Workplace racism remains an entrenched issue in Australia despite the existence of a comprehensive legal infrastructure which is intended prevent it.
The recent Gari Yala 2 report, found more than 50% of Indigenous employees surveyed experienced comments about the way they look or “should” look as an Aboriginal and Torres Strait Islander person. This has prompted renewed discussion about whether the current legal framework adequately addresses workplace racism and what reforms may be needed. This push has been bolstered by the federal government’s recent decision to launch an Inquiry into Racism, Hate and Violence Directed at Aboriginal and Torres Strait Islander People (the “Inquiry”).
Existing protections and cultural drivers
Australia’s legal infrastructure already prohibits racial discrimination and harassment. The Racial Discrimination Act 1975 (Cth) (“Racial Discrimination Act”) sets the baseline, while state-based Work Health and Safety (“WHS”) laws place a positive duty on employers to eliminate the risk of workplace racism (as a form of psychosocial hazard) for workers as far as is reasonably practicable. In addition to the federal protections, every state and territory has its own antidiscrimination legislation, which operates alongside the Racial Discrimination Act to prohibit racial discrimination and provide additional avenues for complaints and enforcement.
Although this framework is comprehensive, it remains reactive. That is, the law (or legal consequences) will usually “step in” after racism has occurred. Compliance may reduce certain behaviours, but it does not (and arguably cannot) erase cultural or structural factors that allow racism to surface in everyday workplace interactions. This is because the law is not capable of preventing the beliefs, assumptions or biases that give rise to racism – it prevents the conduct which is actioned as a result of those beliefs.
This is why certain individuals and organisations are seeking law reform that will ensure employers have a duty to prevent racism.

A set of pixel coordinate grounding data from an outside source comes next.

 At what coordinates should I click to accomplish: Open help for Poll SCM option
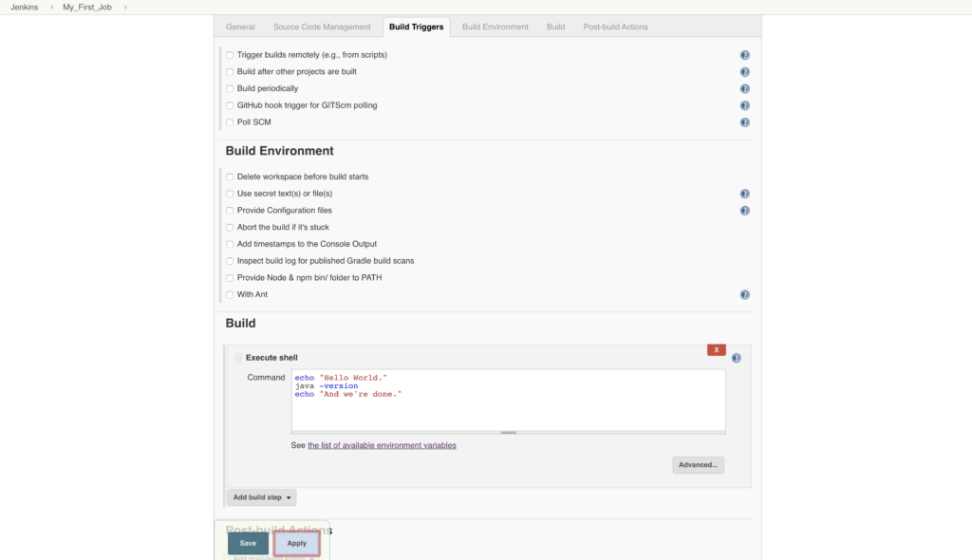point(744,122)
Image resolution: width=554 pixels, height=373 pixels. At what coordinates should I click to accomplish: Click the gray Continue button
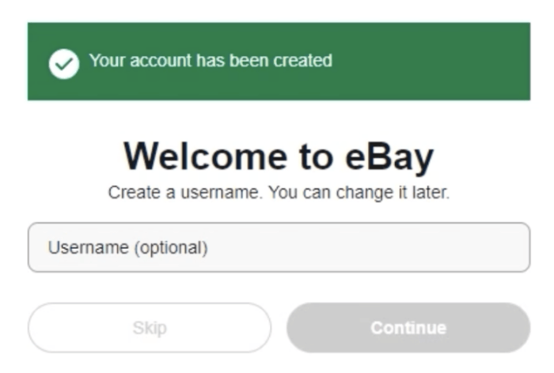408,327
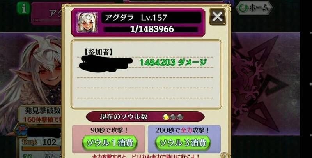
Task: Tap the 現在のソウル数 banner
Action: (145, 117)
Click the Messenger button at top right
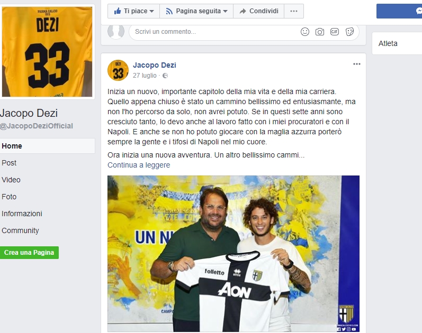 click(x=399, y=11)
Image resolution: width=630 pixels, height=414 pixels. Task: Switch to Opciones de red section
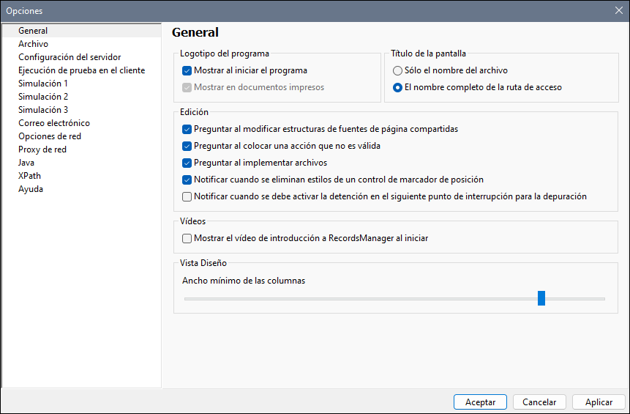(x=50, y=136)
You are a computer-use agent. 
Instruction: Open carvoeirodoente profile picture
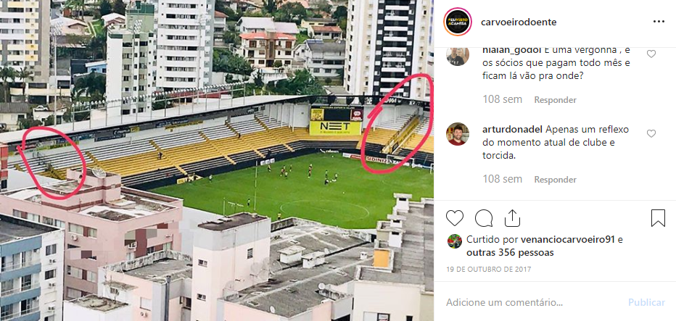(458, 22)
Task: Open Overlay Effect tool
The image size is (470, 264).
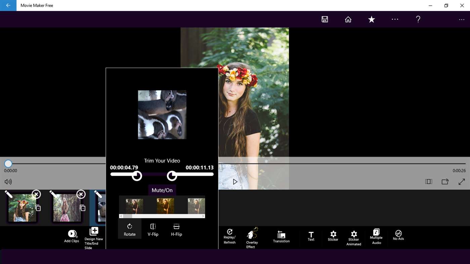Action: [252, 238]
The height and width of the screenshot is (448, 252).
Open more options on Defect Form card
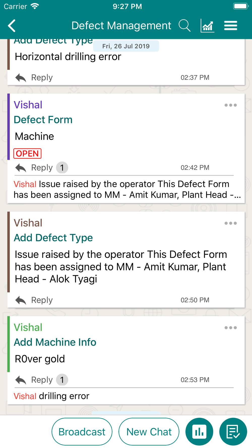(x=231, y=105)
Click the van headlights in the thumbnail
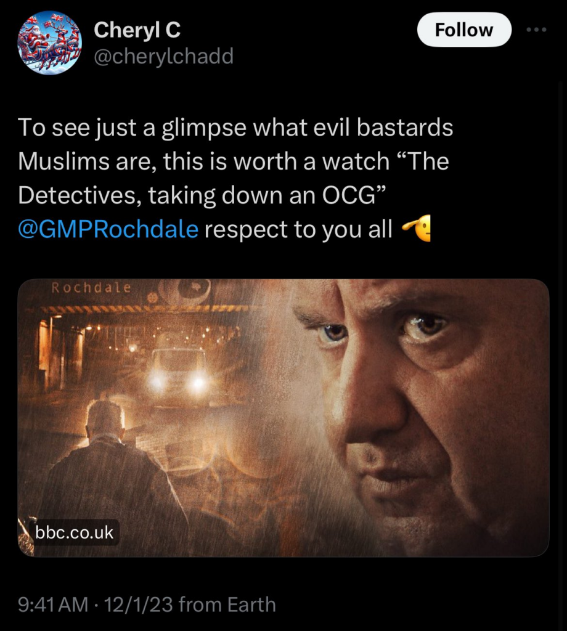The image size is (567, 631). [x=179, y=383]
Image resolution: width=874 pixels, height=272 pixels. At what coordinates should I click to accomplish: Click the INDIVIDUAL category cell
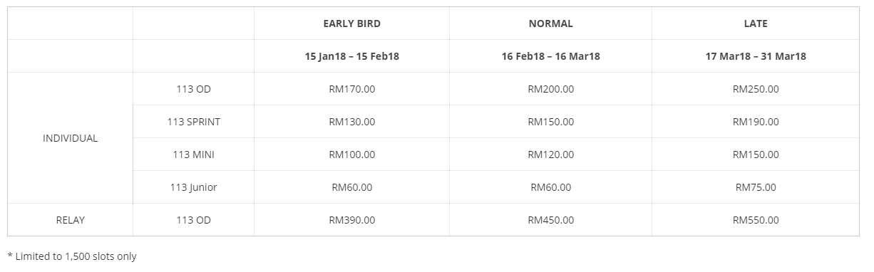pos(70,138)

Potential areas for future reform
If legal reform emerges from the Inquiry, it likely to focus on proactive prevention. One possible reform could be introducing a positive duty to prevent racism under the Racial Discrimination Act. Similar to the positive duty to prevent sexual harassment recently introduced under the Sex Discrimination Act 1984 (Cth). Such a duty would align the antiracism framework with existing WHS obligations and shift the emphasis from addressing racism after it occurs to actively preventing it.
A positive duty to prevent workplace racism would require employers to demonstrate they are taking meaningful, practical steps to identify and reduce cultural risks – not simply relying on policy documents or reactive investigations.
What employers should be doing now
Regardless of whether further reforms eventuate, it is clear that employers seeking meaningful change must move beyond mere compliance. Preventing workplace racism requires early intervention, not just structured responses after harm has occurred.
While the law and policy have their inherent limitations – for example, policy is not capable of marshalling how one thinks – a legal framework which encourages a shift towards mandating forms of anti-racist education and cultural capability training for all employees is likely to decrease the incidence of workplace racism by challenging underlying beliefs which result in consequential behaviours.
In particular, employers can take clear action to reduce workplace racism against Indigenous employees by:
- investing in ongoing cultural capability training, delivered regularly and with input from Indigenous voices;
- providing antiracism education aimed at understanding bias, stereotyping and the impact of race based assumptions;
- ensuring leaders are accountable for fostering respectful culture, not merely enforcing compliance;
- reviewing reporting pathways to ensure employees feel safe raising concerns about racism without fear of retaliation; and
- engaging with employee feedback and survey data, including reports such as Gari Yala 2, to inform continuous improvement.